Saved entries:
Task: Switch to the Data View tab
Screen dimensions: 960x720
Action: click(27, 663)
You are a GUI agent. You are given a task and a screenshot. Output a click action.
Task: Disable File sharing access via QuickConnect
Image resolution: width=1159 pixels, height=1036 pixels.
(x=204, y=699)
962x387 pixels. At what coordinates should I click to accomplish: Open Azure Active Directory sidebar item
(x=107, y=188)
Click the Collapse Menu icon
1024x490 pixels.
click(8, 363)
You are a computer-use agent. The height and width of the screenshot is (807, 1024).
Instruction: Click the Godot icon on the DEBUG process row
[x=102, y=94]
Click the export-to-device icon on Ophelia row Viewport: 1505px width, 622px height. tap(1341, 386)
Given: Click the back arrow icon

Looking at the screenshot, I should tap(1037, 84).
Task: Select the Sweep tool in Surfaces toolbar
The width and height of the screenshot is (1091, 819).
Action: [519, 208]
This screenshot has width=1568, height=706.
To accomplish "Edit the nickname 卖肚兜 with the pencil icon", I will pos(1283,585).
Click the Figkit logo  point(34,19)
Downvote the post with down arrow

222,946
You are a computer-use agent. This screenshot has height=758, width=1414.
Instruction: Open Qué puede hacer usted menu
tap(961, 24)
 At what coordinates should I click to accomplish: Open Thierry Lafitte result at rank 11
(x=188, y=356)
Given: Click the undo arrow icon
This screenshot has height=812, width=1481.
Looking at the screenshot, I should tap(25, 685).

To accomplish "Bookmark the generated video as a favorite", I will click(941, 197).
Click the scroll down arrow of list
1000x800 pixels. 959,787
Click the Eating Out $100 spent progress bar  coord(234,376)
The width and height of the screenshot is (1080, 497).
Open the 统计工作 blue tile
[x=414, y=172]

* The task
Could you copy every line from the records that mentions the word "agent"?

* Written response
You are a GUI agent. You are given a task and a screenshot. Output a click action.
You are a computer-use agent. The height and width of the screenshot is (807, 1024).
You are a computer-use agent. This screenshot has height=758, width=1414.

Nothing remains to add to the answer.